Vicky Thornley returns with another great article, this time offering some advice on how to set goals to keep you motivated through the season. A particularly useful topic given the new season has just started
As we have entered the new rowing season, this is a good time to set some goals. No matter the level of rower you are, novice or international, setting goals is important to create structure for your training as well as giving you motivation. For some goal setting inspiration, I thought it might be helpful to share with you how I go about setting my own goals, to maintain motivation through the inevitable ups and downs.
When I was training towards an Olympics or a World Championships, I set out clear and concise targets in training that were all building towards the end game. Below is how I went about breaking down the four-year long goal of the Olympics, into daily, sizable chunks. The process helps ensure I was always moving in the right direction, no matter how far off the Olympics may be.
Set a goal
“You don’t have to be great to start, but you need to start to be great” (- Zig Ziglar). Setting the goal might sound like an obvious point, but for some setting the goal can be a challenge. You may see an ambitious goal as potentially unattainable and are worried about failure. Let’s not forget failure and setbacks in life are inevitable, and often essential to make progress.
In rowing, I failed countless times but my response to failure is to pick myself up, learn from it and keep moving forwards. Keep focussing on the reward at the end, that feeling of pride and satisfaction you will get when you achieve the goal you have set.
Break it down
Break the goal down into sizeable chunks. If your goal is a long term one, having short- and medium-term goals is fundamental to keep you focussed every day. Think, “what can I achieve today, this week, this month to bring me closer to my end goal”.
I started rowing just under five years before what turned out to be my first Olympic Games, at London 2012. On my first day of training on the World Class Start Programme, I literally couldn’t stay in a boat. I fell in three times. At this point, had I allowed the enormity of my end goal to overwhelm me, I would have struggled to move forward.
Instead, along with my coach Paul Stannard, I broke things down and set small daily goals. The first being, completing a session without falling in; and I achieved this on day four of training. We continued in this manner and within five years, I found myself on the start of the Olympic Games. Day by day, keep working towards your goal.

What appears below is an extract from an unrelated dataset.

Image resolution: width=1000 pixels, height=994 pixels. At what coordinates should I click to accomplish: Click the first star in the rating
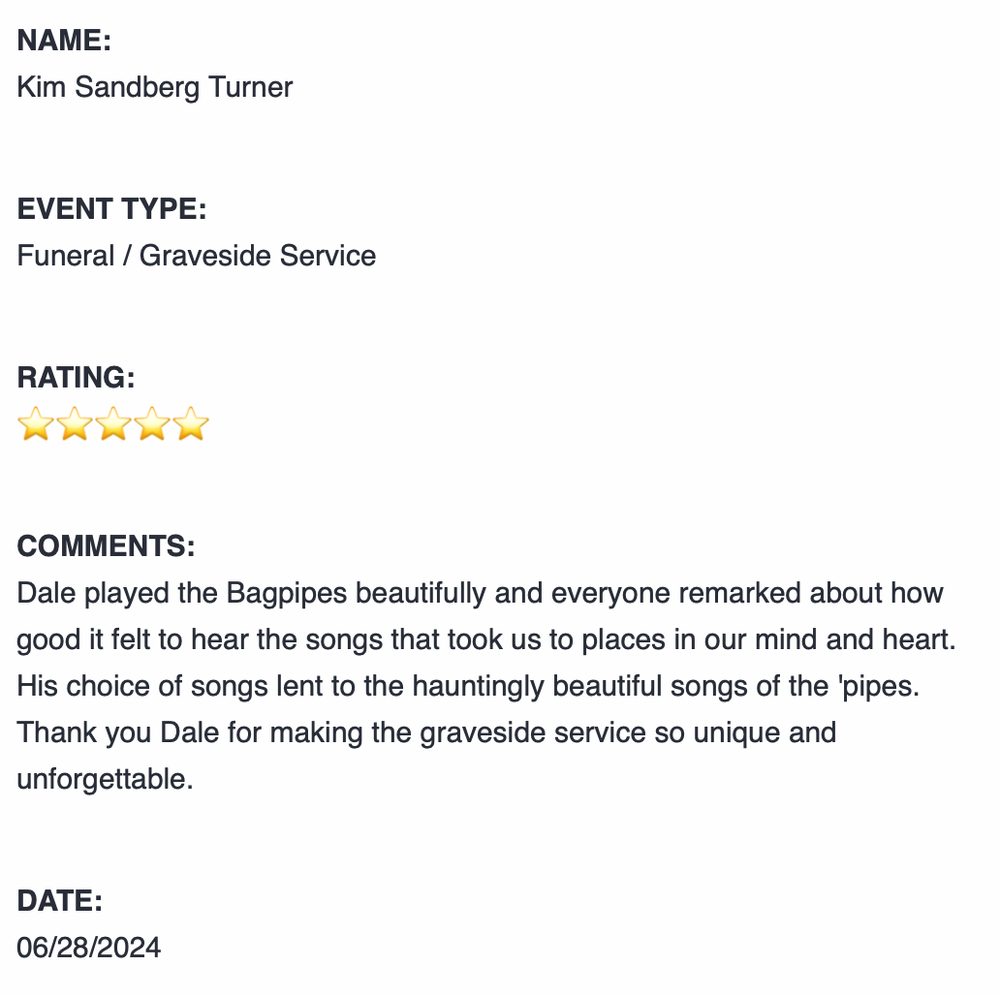(x=36, y=425)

Keep coming back to your daily goals. It’s easy to get distracted by how far away from your end goal you feel but coming back to the present and acknowledging what is required today helps to ensure we make each day count. This is where short term focuses are important. They will help you stay in the moment and do what needs to be done at that time.
The small sense of achievement you get from executing your daily goals really helps maintain motivation and momentum. I would always have a specific goal for each training session, it keeps me present and accountable as to whether I executed what was required.
Life never runs smoothly, things will get in the way of our goals, and there will be both ups and downs along the way. The important thing is to not let these distractions derail us. The Olympics was always a long-term goal but there were many situations that took me way off course in those four years, and down a path I didn’t want to be on; most notably suffering from overtraining in 2018.
When situations like this occur, it is important to reassess and change your short-term goals to account for the change in circumstance. It doesn’t mean that you can’t still achieve what you set out to do; it just means that you have to recalibrate to get back on track. Overcoming these challenges only makes achieving our goals even more rewarding.
Keep a diary of progress
This is a great way to see how far you have come and can help maintain motivation. My daily diary would contain a brief summary of my training and then a more detailed account every couple of weeks. It showed me the improvements I had made, but also any mistakes. When I read it back, it reinforced that I am making progress, shows me how far I have come and what I have learnt.
If your goal doesn’t involve others on a day-to-day basis, find someone you can hold yourself accountable to. When in crew boats, I often used my teammates. In the single, it was my coach Paul Reedy. Using a variety of people can help, depending on their expertise.
Find the people that work for you. They could be your colleagues, your partner or friends – it really doesn’t matter. They just needs to be people who know what your goal is, can ask about your progress and challenge you if they see you are distracted.
Recognising your effort and rewarding yourself appropriately is really important! It drives motivation and tops up your energy stores. Often when I would return from training camp, I’d book a treatment at the beauty salon to help me rejuvenate, or I would go to my favourite restaurant. Having things to look forward to once you have completed something challenging, is a great way to maintain momentum.
Remember “You don’t have to be great to start, but you have to start to be great”
I hope these tips help you set goals and achieve them for the upcoming season. What are you waiting for? Good luck!